> **Source records**:
==*==

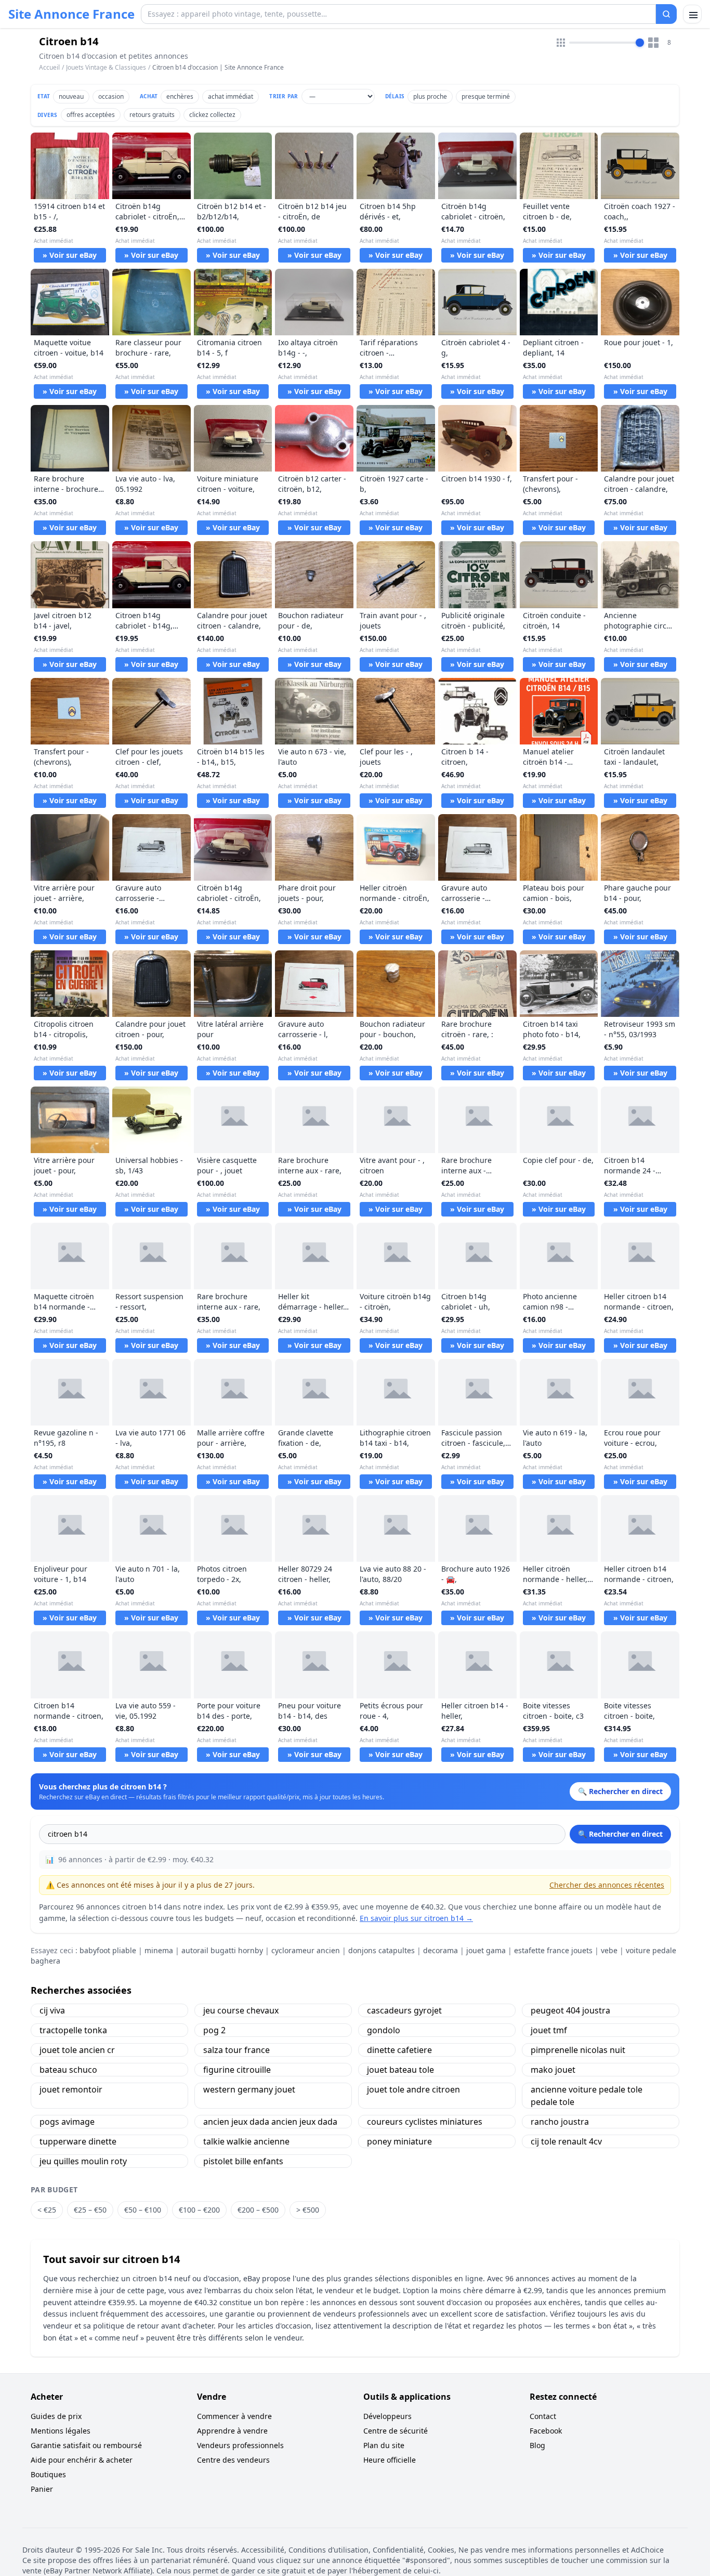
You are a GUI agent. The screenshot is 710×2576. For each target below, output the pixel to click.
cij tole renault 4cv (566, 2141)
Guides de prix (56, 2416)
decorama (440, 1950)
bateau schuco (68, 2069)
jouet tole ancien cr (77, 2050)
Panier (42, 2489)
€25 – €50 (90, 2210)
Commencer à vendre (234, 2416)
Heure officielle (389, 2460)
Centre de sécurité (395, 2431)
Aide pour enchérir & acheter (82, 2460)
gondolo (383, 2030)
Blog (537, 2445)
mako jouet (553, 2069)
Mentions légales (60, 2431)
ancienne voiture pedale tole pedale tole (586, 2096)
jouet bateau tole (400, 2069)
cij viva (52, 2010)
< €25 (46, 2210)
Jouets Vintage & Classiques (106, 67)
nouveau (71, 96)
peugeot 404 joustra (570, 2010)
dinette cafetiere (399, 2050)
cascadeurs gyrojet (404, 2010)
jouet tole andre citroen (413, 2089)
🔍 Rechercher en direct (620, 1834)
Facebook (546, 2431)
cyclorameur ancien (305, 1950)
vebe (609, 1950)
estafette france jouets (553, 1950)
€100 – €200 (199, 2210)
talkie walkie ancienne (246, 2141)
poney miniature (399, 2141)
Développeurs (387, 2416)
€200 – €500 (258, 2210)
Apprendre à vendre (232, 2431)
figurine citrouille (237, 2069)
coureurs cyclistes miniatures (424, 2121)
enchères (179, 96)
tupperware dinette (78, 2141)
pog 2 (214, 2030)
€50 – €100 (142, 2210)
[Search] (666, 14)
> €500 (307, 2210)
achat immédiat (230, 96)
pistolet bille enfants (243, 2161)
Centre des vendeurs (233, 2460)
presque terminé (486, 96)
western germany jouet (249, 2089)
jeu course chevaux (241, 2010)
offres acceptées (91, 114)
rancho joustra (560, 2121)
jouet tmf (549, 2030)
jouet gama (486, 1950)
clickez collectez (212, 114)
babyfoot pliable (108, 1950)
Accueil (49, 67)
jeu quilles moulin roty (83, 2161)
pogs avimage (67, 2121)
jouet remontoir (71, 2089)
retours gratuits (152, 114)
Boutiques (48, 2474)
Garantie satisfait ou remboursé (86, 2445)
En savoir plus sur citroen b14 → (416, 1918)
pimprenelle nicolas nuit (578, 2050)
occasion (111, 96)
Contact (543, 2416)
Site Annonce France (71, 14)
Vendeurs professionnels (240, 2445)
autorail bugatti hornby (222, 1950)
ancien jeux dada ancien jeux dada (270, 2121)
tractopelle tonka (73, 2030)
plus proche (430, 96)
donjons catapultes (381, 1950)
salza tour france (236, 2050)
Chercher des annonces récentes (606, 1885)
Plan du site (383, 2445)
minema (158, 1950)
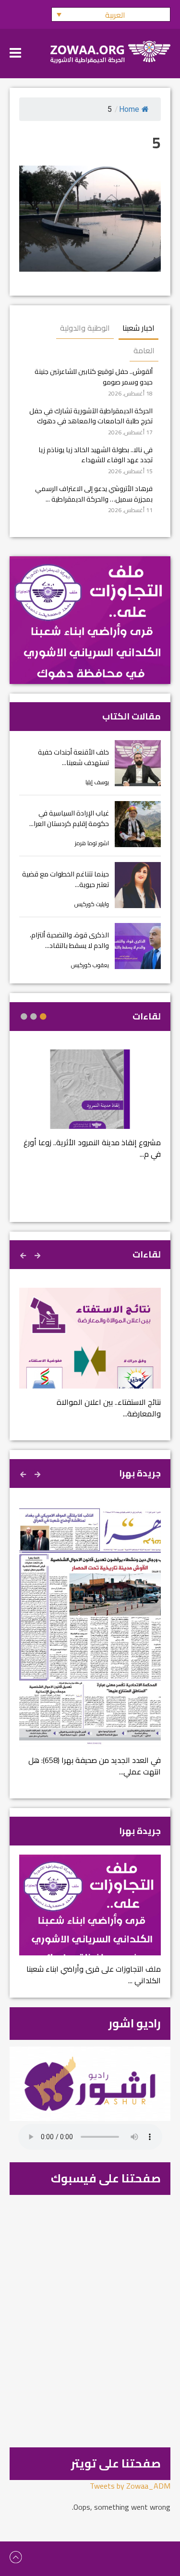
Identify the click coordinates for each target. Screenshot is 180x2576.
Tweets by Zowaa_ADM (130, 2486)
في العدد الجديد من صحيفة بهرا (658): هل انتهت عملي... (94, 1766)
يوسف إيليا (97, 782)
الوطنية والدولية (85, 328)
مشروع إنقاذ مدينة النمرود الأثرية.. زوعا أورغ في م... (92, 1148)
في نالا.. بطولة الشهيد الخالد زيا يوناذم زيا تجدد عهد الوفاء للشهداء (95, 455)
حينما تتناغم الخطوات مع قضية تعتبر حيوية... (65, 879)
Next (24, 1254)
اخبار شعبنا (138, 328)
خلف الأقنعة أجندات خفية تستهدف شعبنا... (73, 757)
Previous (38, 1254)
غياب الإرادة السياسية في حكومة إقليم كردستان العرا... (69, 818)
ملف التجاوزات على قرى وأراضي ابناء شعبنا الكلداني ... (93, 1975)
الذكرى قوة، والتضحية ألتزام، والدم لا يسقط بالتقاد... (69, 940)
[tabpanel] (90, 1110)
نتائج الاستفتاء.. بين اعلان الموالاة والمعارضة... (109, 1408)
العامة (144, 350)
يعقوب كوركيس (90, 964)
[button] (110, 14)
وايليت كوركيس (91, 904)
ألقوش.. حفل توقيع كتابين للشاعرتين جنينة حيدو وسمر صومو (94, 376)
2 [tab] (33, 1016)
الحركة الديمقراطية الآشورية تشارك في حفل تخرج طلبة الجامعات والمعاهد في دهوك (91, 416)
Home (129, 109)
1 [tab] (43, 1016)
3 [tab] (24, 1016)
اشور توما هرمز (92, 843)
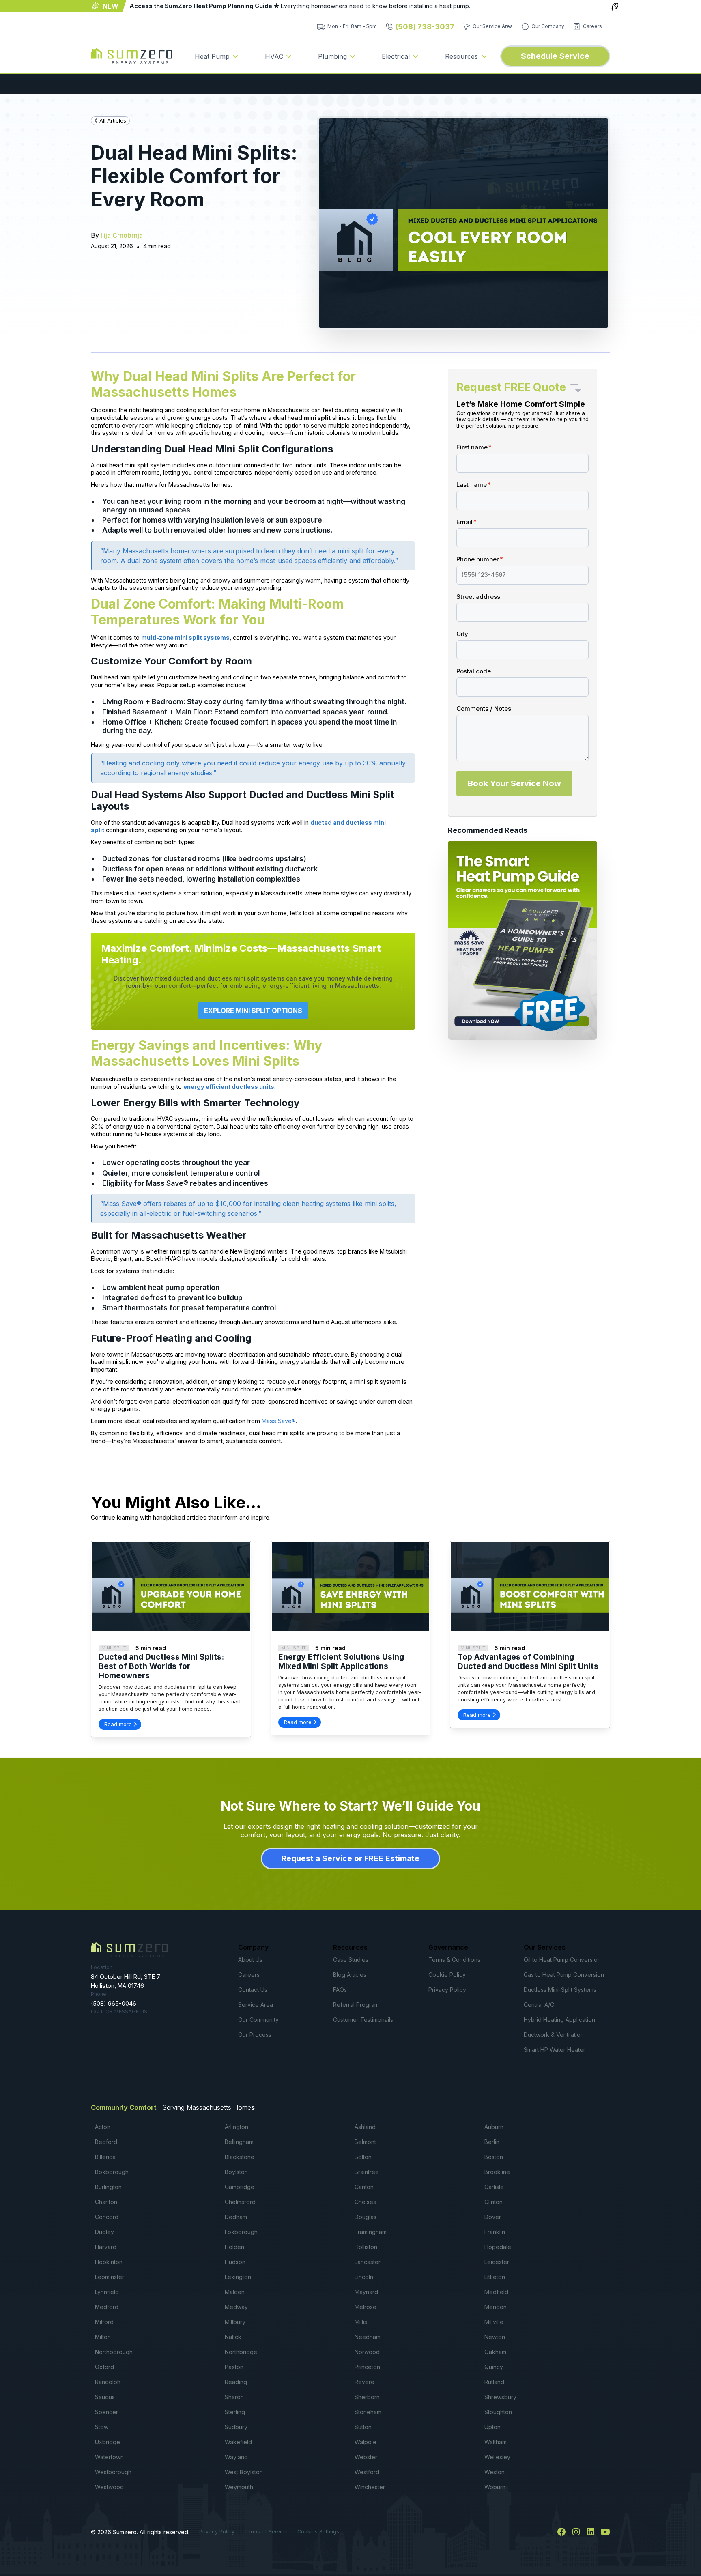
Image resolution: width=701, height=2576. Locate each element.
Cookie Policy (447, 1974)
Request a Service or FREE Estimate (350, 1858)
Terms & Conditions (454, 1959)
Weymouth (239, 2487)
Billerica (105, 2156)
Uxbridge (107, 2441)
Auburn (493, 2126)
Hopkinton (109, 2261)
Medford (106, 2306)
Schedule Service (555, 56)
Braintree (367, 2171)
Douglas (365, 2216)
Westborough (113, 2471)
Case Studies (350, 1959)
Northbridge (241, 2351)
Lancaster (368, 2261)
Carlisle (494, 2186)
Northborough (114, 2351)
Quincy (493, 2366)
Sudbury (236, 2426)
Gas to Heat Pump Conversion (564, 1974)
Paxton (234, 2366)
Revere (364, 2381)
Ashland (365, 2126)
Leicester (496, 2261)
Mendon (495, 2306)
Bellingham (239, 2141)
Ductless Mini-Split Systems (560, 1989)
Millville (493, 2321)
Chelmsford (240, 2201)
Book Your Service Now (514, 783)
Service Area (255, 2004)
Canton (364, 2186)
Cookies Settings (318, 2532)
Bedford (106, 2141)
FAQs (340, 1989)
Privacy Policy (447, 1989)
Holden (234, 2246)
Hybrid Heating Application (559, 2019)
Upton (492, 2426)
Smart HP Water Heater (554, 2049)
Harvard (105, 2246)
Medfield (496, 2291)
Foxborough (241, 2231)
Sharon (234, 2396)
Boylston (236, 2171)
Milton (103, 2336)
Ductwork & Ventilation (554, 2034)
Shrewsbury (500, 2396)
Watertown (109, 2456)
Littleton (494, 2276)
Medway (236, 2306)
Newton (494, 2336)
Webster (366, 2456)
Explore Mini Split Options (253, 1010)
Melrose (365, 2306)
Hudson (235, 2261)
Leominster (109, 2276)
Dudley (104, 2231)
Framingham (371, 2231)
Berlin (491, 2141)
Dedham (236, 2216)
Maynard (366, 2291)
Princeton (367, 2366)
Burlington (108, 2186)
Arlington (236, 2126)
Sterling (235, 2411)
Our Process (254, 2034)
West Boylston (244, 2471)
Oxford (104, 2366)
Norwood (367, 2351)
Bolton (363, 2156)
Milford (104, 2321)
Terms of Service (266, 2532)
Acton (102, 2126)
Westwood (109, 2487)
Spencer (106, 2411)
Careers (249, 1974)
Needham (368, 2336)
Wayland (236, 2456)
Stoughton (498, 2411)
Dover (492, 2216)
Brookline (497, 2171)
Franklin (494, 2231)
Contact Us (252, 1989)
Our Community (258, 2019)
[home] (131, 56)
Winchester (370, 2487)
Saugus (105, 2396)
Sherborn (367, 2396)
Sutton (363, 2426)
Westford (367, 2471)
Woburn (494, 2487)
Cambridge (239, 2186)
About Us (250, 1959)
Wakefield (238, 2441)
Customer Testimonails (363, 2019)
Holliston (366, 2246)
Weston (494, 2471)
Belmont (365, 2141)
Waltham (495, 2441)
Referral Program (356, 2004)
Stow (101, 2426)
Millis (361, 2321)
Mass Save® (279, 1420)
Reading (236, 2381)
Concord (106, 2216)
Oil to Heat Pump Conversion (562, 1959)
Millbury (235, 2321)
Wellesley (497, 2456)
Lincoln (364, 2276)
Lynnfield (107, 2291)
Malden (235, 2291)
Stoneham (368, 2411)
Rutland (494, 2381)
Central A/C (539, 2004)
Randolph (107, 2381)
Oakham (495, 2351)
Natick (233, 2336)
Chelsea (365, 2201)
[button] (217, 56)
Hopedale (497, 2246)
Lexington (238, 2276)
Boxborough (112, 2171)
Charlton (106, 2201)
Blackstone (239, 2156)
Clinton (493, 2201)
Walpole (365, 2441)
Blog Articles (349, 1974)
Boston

==*==

> **What to do**: Repeat exactly the lines above from the one with "Billerica (105, 2156)" up to and including the one with "Sudbury (236, 2426)". No other line belongs in the reply.

> **Response for this exercise**:
Billerica (105, 2156)
Uxbridge (107, 2441)
Auburn (493, 2126)
Hopkinton (109, 2261)
Medford (106, 2306)
Schedule Service (555, 56)
Braintree (367, 2171)
Douglas (365, 2216)
Westborough (113, 2471)
Case Studies (350, 1959)
Northbridge (241, 2351)
Lancaster (368, 2261)
Carlisle (494, 2186)
Northborough (114, 2351)
Quincy (493, 2366)
Sudbury (236, 2426)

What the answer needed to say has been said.